Schloß Holte-Stukenbrock

Die dreifache Vergangenheit von Stalag 326

Historie des Stukenbrocker Lagers: In einer Konferenz an der Uni Bielefeld befassen sich Historiker mit der Internierung von NS-Funktionären durch die Briten nach dem Ende des Krieges

Historische Grabsteine: Auf dem Friedhof Hövelhof sind 94 Insassendes britischen Internierungslagers Staumühle begraben.
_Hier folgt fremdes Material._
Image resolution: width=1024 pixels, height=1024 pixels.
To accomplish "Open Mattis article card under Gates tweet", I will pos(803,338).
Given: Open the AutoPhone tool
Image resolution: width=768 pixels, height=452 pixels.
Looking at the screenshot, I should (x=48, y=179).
Wie in Stukenbrock entstand auch dieses Lager dort, wo vorher tausende sowjetische Kriegsgefangene festgehalten wurden und starben. | © Foto: Kerstin Schulte

Lothar Schmalen
27.09.2019 | 27.09.2019, 22:47

Bielefeld. Die geplante Gedenkstätte Stalag 326 in Stukenbrock nimmt immer konkretere Formen an. An der Bielefelder Uni hat am Freitag eine Konferenz von Historikern zur Geschichte der unmittelbaren Nachkriegszeit auf dem Gelände des großen NS-Lagers für sowjetische Kriegsgefangene begonnen. Im Mittelpunkt des Symposiums stehen die Internierungslager der Alliierten für NS-Funktioniere in Stukenbrock auf dem Stalag-Gelände („Eselheide") und in Hövelhof („Staumühle") und die Heimführung der überlebenden sowjetischen Soldaten in die damalige UdSSR.
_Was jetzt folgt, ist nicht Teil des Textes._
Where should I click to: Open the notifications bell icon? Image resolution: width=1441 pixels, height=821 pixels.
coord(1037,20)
Nach Wissenschaftstagungen zur Geschichte des Kriegsgefangenenlagers und zur späteren Nutzung als Lager für Flüchtlinge aus den ehemaligen deutschen Ostgebieten steht damit nun die dritte historische Dimension im Fokus, die in einer Ausstellung der geplanten Gedenkstätte dargestellt werden soll.
Die Bielefelder Historikerin Kerstin Schulte (31) und der australische Historiker Andrew Beattie (per Skype aus Sidney mit der Konferenz in Bielefeld verbunden) referierten über die Zeit der alliierten Internierungslager.

Vielschichtige Historie der Lager

In der Eselheide und in Staumühle saßen unter anderem Wirtschaftsführer aus Ostwestfalen-Lippe, die dem Nationalsozialismus sehr nahe standen, wie beispielsweise Georg Barthel von den Dürkopp-Werken. Beattie befasst sich vergleichend mit KZ-Gedenkstätten in Deutschland. Sein wichtiger Hinweis: Die vielschichtige Historie der Lager (erst Kriegsgefangenenlager oder KZ, dann Internierungslager für NS-Funktionäre und deutsche Kriegsverbrecher) ist keine Seltenheit.
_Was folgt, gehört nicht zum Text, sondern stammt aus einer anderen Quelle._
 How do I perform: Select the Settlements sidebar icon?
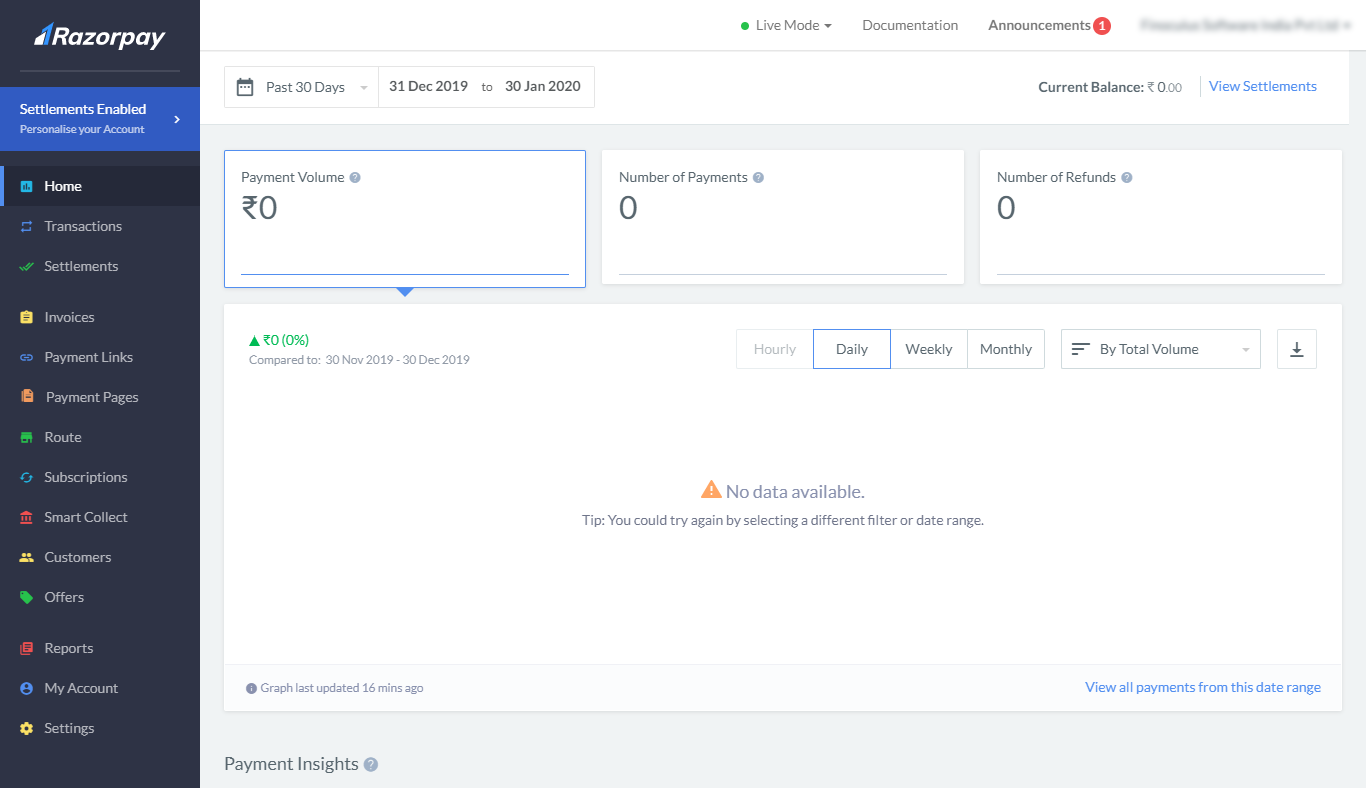point(24,266)
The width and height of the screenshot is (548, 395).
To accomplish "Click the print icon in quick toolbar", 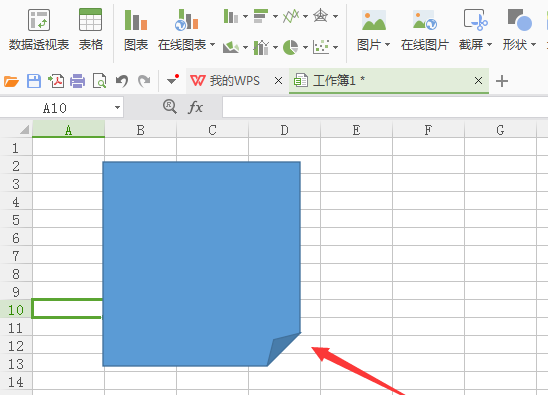I will pos(78,81).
Der Geschichtsdidaktiker Jörg van Norden (Universität Bielefeld) trug außerdem erste Überlegungen vor, wie man die Geschichte der drei Gruppen von Lagerinsassen (und damit von Opfern und Tätern) in einer Ausstellung zusammenbringen kann, ohne die Kausalitäten der Abläufe und die Rolle von Tätern und Opfer zu verwischen. Van Norden plädierte auch dafür, die Vorgeschichte der Gedenkstätte mit allen ihren Konflikten darzustellen. Bekanntlich war das Gedenken an die sowjetischen Kriegsgefangenen in Stukenbrock über Jahrzehnte – vor allem in Zeiten des kalten Krieges – hochumstritten.

INFORMATION


Ambitionierter Zeitplan


Falk Pingel von der Regionalen Arbeitsgruppe OWL Stalag 326 erläuterte den ambitionierten Zeitplan für die Umwandlung der bisherigen Dokumentationsstätte in eine Gedenkstätte. Bis zum Jahresende soll die Machbarkeitsstudie ausgeschrieben werden. Bis Juni 2020 soll die Studie vorliegen, die als wichtigster Beitrag für den Antrag an den Bund auf finanzielle Mittel für die Einrichtung der Gedenkstätte (neuer Zugang zum Stalag-Gelände, Neubau von Ausstellungsräumen und Gestaltung der Ausstellung) gilt. Der Antrag soll im August 2020 gestellt werden. Bei einer Genehmigung könnte es noch „drei bis fünf Jahre" bis zur Eröffnung dauern. Experten schätzen die Einrichtungskosten auf fünf Millionen und die jährlichen Betriebskosten auf 500.000 bis 1 Million Euro.